::: Input data :::

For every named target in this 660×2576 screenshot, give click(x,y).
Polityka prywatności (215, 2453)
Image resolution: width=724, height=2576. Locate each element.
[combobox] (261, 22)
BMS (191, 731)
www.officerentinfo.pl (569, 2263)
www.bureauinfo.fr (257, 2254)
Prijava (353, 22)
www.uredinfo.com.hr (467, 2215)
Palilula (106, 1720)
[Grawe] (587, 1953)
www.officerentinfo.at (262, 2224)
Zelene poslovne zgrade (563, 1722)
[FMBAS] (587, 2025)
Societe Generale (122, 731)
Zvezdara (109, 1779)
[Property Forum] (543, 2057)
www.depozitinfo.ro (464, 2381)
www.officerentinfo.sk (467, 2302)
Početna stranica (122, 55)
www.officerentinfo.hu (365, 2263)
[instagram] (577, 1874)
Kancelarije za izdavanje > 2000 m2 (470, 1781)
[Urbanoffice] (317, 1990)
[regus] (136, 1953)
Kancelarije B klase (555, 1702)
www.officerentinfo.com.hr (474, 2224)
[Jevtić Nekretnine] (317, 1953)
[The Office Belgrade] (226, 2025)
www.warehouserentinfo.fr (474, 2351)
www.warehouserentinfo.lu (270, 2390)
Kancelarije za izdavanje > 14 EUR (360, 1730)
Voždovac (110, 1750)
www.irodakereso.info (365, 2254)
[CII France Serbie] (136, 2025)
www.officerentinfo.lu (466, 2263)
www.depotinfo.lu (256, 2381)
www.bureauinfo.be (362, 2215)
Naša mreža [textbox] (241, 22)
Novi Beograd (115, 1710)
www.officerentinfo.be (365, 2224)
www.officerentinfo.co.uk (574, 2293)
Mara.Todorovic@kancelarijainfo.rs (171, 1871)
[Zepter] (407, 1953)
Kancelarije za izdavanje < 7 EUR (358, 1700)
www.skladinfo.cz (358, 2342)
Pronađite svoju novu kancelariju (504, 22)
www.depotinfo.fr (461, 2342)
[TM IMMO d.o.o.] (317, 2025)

:::

#### Task description:
Your answer must be the line holding "Kancelarije za izdavanje < 7 EUR (358, 1700)" and every later line of the entries above, written out exactly, and nothing else.

#### Solution to this exercise:
Kancelarije za izdavanje < 7 EUR (358, 1700)
www.skladinfo.cz (358, 2342)
Pronađite svoju novu kancelariju (504, 22)
www.depotinfo.fr (461, 2342)
[TM IMMO d.o.o.] (317, 2025)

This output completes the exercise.